### [TASK PROMPT]
From the passage on Hebdomadal Council and the General Board, quote everything from "4.67 The evidence" down to "has to operate.".

### [EXTRACT TO READ]
+ + + +
Hebdomadal Council and the General Board

4.64 We have also looked specifically at the current operation of both Hebdomadal Council and the General Board. We have concerns about both.

Hebdomadal Council

4.65 We are clear that Council is not functioning as the Franks Report envisaged that it should. Franks wished Council to be 'the chief administrative body of the University...that is, a body in which policy is decided and from which the execution of that policy is controlled. Council must be the centre at which ideas about the general structure and intention of the University are discussed and settled. It must execute such decisions or cause them to be executed...it must commit the whole body when it decides and speaks...and has ultimate responsibility for the whole of Oxford...[this means] the whole community, colleges as well as University'.[72]

4.66 In practice this is not happening. Instead, Council remains largely reactive. A considerable amount of business passes through it, much of it uncontentious, but because of the sheer volume of this business and the demands that are made on the University's administrative machine in its preparation, Council does not often have the opportunity to consider broader strategic issues, or to initiate policy. A further problem stems from the current division of responsibility between Council and the General Board. Since the General Board has prime responsibility for academic matters, Council generally has little opportunity to engage in serious discussion of matters which should be central and fundamental to the University - namely the development of its academic work. Present structures discourage the kind of strategic thinking which would bring together consideration of academic matters with other broader questions, and they foster the somewhat fragmented approach to planning and resource allocation which we discussed earlier.

The General Board

4.67 The evidence submitted to us suggests that the General Board is regarded as more effective and is better understood than is Council, responsible as it is for the academic administration of the University, for making appointments to established non-statutory academic posts, and for controlling a budget of over £90 million a year. However, we believe that there are significant disadvantages in the way in which the General Board currently has to operate.
+ + + +
### [INFORMATION PROVIDED]

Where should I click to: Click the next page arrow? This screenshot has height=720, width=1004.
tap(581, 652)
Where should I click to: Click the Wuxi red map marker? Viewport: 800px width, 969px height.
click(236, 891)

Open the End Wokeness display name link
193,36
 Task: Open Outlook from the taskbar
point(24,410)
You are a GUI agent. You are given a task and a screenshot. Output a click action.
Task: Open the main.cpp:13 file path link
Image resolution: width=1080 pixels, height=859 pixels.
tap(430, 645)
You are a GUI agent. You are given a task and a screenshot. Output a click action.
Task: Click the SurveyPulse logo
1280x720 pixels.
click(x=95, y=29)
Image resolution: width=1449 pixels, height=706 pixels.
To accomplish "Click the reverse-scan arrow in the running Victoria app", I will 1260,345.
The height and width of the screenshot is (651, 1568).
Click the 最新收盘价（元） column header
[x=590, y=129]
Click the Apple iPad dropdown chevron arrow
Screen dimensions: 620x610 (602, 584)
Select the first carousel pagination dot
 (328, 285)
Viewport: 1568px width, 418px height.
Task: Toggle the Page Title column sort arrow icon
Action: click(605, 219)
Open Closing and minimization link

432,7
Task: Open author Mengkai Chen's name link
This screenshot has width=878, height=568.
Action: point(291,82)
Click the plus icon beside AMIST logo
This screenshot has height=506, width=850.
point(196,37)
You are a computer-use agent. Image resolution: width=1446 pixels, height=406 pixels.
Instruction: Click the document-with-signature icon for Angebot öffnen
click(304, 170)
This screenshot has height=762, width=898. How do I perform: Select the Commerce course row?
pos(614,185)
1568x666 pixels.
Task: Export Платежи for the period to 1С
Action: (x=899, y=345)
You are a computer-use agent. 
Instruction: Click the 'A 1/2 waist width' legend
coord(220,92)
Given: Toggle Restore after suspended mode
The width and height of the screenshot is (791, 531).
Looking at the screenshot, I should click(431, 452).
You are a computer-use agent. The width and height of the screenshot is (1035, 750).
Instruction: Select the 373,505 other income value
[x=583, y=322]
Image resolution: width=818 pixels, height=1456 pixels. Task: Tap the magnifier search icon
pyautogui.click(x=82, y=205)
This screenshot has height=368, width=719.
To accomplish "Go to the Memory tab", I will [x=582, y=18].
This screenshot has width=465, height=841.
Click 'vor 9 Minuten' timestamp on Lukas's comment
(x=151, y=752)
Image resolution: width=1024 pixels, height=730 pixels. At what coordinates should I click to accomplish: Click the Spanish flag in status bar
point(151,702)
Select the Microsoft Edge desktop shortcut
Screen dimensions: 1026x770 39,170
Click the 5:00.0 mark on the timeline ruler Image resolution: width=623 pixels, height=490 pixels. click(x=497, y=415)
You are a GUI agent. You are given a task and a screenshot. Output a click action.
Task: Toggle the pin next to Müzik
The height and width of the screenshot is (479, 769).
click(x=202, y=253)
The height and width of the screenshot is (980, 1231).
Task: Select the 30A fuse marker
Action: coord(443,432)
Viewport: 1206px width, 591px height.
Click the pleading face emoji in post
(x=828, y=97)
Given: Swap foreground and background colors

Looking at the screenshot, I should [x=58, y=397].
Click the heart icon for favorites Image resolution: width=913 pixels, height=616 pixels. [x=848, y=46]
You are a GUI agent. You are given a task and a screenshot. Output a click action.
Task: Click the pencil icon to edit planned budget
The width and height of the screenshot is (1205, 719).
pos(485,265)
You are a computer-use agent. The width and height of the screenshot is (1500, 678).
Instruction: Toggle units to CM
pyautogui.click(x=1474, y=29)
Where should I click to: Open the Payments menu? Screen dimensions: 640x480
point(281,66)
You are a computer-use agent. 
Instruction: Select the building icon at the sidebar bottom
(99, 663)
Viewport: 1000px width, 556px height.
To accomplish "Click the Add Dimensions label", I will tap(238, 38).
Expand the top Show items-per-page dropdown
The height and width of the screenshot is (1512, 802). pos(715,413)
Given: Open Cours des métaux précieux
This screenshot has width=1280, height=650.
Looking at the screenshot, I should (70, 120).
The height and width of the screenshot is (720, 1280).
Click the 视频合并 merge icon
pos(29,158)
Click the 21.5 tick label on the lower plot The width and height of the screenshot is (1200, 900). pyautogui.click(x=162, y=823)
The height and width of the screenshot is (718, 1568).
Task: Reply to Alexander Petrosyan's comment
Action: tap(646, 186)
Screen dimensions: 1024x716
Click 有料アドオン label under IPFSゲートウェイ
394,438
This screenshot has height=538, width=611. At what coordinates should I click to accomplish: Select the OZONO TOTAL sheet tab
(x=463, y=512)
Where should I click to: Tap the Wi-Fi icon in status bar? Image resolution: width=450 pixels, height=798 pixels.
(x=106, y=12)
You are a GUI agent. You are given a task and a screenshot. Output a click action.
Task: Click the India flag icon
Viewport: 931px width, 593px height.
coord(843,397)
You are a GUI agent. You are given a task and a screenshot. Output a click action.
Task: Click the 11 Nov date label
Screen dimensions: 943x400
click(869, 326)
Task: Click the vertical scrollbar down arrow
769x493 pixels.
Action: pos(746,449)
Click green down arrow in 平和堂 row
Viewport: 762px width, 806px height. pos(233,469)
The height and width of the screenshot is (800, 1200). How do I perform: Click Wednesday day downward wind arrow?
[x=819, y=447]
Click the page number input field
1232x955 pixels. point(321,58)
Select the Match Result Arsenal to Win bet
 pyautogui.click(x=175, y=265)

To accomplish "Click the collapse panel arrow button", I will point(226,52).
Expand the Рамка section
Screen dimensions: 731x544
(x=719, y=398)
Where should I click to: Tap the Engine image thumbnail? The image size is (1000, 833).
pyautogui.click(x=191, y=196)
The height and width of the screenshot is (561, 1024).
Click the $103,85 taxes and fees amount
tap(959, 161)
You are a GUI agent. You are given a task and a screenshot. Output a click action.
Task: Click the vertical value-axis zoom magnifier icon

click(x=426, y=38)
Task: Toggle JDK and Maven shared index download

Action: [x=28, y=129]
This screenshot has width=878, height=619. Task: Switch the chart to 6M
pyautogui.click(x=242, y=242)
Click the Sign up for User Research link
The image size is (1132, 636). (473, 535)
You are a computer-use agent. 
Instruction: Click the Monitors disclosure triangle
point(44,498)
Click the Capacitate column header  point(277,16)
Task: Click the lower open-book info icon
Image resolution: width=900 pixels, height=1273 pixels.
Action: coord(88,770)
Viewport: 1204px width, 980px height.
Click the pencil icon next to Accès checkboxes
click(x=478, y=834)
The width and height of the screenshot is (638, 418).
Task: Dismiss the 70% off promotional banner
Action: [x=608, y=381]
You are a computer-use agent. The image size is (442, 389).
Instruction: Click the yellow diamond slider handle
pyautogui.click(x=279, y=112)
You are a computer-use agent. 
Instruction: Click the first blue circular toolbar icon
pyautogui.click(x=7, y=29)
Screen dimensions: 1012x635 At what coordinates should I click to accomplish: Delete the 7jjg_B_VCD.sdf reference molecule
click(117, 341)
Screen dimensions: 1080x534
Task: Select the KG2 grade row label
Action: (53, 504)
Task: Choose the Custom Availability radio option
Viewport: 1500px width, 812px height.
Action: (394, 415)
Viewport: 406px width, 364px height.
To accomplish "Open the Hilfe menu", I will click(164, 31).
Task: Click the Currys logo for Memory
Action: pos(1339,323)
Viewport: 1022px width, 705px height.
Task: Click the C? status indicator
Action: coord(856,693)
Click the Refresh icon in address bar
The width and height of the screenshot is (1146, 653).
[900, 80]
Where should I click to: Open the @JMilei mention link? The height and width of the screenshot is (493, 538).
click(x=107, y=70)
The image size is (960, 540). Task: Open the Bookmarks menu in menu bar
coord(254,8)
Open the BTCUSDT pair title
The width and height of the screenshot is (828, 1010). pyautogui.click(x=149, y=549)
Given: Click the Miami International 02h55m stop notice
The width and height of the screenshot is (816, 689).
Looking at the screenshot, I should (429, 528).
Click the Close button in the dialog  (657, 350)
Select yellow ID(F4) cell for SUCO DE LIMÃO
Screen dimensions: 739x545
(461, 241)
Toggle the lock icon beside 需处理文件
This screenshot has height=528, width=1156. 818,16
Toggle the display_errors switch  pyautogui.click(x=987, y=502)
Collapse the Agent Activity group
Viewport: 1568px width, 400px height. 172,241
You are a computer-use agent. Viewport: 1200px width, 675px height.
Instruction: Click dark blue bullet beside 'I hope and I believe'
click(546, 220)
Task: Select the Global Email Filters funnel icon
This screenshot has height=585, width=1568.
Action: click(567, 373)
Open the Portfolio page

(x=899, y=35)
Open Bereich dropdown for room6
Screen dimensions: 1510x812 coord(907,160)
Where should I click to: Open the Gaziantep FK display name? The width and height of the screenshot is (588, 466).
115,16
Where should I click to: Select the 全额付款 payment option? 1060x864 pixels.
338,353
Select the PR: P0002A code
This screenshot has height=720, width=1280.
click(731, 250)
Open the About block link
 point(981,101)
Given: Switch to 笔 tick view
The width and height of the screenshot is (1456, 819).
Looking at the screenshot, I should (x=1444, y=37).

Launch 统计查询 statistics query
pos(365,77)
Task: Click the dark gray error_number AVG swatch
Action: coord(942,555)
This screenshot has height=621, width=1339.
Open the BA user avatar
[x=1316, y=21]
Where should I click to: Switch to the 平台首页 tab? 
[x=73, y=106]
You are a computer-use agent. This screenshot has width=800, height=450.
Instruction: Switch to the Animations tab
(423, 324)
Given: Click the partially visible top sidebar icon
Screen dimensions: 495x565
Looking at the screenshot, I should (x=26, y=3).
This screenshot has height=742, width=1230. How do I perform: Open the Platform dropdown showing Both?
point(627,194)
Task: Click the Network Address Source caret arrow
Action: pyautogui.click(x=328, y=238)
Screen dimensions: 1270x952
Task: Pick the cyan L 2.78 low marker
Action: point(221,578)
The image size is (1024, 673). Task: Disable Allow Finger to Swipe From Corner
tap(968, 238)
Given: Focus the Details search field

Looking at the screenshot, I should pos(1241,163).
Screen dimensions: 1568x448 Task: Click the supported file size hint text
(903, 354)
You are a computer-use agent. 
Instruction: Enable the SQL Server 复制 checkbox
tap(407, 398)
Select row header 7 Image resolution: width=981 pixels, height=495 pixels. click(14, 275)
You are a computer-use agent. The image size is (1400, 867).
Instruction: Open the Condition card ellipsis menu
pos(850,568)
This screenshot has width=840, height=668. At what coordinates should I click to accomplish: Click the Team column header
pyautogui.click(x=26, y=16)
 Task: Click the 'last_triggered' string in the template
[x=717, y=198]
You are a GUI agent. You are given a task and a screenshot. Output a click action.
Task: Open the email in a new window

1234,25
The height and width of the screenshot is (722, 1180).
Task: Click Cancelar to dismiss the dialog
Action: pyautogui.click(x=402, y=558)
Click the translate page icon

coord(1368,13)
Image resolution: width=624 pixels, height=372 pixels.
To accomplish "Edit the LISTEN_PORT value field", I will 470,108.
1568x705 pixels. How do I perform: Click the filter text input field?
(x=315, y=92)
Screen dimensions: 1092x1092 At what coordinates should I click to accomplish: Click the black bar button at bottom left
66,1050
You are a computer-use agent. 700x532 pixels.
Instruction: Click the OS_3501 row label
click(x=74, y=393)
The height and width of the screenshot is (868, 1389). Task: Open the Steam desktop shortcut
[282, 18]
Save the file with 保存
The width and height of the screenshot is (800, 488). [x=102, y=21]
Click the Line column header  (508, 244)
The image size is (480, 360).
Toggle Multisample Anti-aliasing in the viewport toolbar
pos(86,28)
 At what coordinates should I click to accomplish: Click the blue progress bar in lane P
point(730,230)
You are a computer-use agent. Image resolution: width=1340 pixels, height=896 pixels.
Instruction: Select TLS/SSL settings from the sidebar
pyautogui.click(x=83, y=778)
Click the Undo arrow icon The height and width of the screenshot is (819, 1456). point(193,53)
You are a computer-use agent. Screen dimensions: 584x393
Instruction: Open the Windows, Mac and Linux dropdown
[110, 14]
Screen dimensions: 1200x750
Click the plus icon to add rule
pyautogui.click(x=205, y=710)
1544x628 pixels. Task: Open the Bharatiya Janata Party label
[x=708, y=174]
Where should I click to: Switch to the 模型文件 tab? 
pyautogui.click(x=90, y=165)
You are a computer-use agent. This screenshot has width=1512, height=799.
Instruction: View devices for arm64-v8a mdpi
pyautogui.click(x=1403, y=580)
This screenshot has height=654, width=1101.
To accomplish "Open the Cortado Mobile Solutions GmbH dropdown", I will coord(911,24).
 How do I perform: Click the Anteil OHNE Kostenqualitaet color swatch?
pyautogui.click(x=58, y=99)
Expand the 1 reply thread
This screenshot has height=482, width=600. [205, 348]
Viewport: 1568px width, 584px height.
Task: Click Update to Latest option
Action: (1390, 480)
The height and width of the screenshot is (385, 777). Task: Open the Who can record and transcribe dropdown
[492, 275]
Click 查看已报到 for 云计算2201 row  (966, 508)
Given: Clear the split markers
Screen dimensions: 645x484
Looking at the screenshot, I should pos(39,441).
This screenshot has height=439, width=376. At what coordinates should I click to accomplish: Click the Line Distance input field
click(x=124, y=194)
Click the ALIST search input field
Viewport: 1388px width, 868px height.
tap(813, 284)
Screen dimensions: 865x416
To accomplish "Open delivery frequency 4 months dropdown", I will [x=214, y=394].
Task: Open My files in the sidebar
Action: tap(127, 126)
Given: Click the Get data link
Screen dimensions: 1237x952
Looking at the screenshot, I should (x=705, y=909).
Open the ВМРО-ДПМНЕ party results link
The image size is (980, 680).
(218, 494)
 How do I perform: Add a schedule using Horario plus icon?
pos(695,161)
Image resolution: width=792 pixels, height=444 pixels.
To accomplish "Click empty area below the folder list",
+ + + +
### [SOLUTION]
4.67 The evidence submitted to us suggests that the General Board is regarded as more effective and is better understood than is Council, responsible as it is for the academic administration of the University, for making appointments to established non-statutory academic posts, and for controlling a budget of over £90 million a year. However, we believe that there are significant disadvantages in the way in which the General Board currently has to operate.